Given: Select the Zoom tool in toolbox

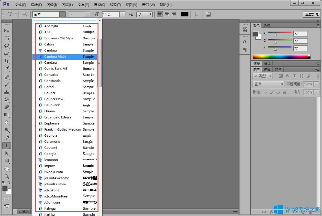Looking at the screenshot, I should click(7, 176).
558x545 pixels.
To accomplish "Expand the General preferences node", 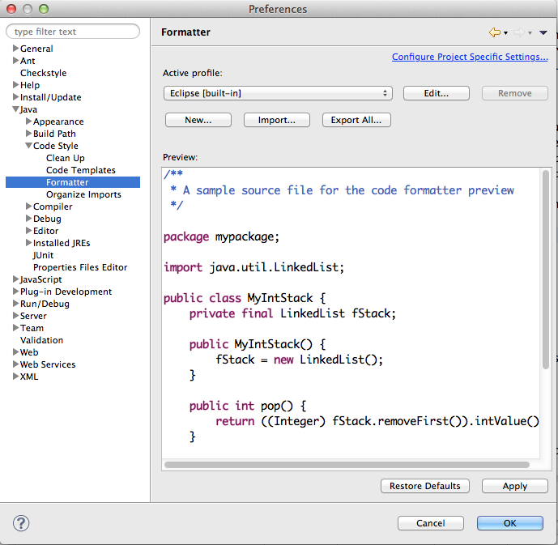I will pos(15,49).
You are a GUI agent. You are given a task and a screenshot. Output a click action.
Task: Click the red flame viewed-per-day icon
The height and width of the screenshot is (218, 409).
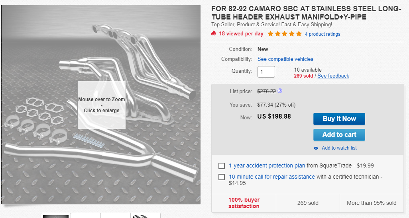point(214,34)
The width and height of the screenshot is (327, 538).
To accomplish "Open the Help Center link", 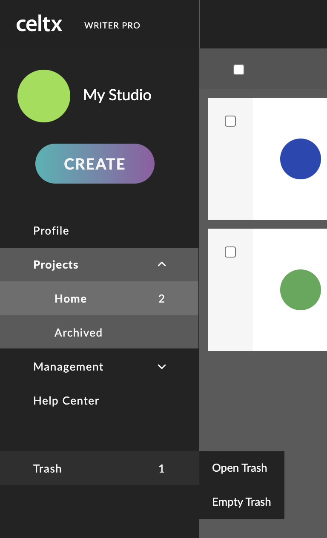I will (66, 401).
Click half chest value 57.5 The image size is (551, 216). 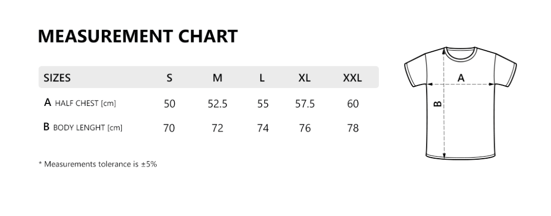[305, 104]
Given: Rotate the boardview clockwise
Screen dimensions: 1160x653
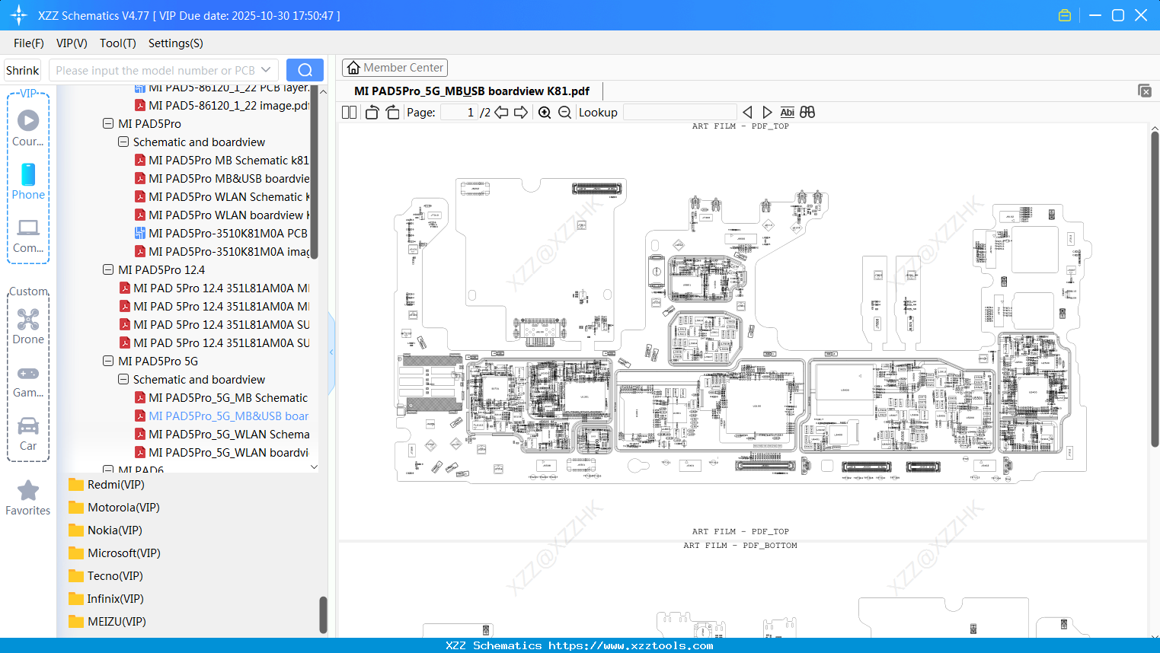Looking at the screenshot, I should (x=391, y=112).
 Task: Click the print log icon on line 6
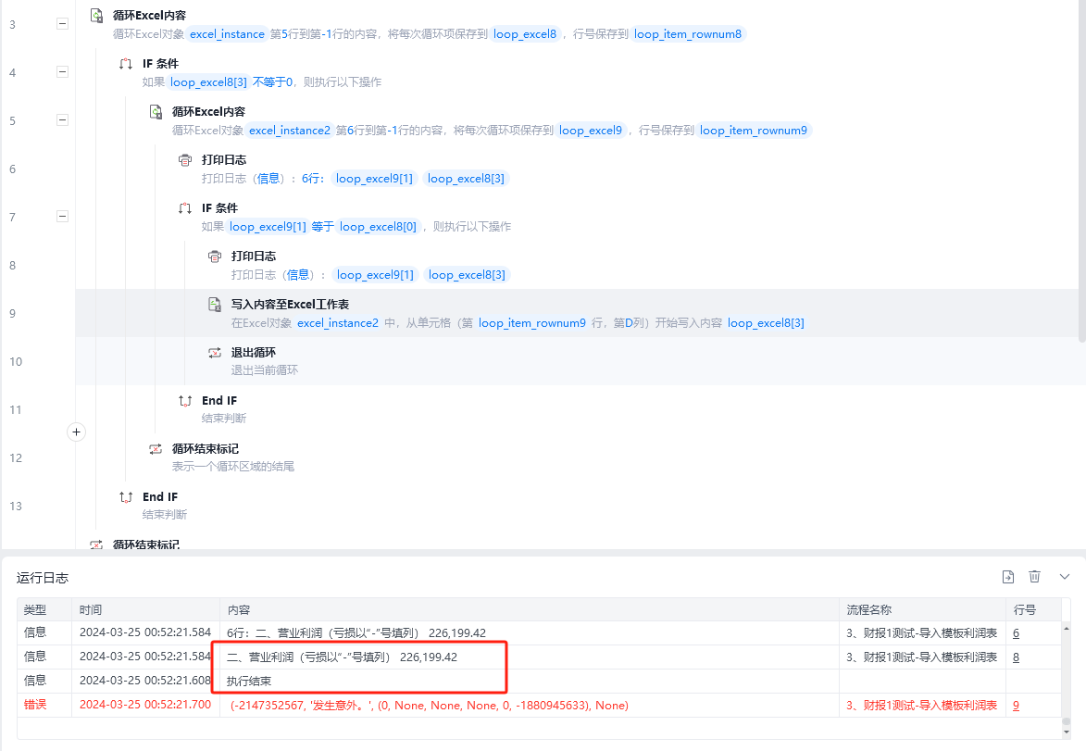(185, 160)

........

Stated task> Write out the lines from the one containing "Given: Rotate the boardview clockwise" through the last line, inclusive, copying each exactly. Leave the pictures out of your answer.

Written response>
Given: Rotate the boardview clockwise
Screen dimensions: 1160x653
Looking at the screenshot, I should (x=391, y=112).
 Task: Click the print log icon on line 6
(185, 160)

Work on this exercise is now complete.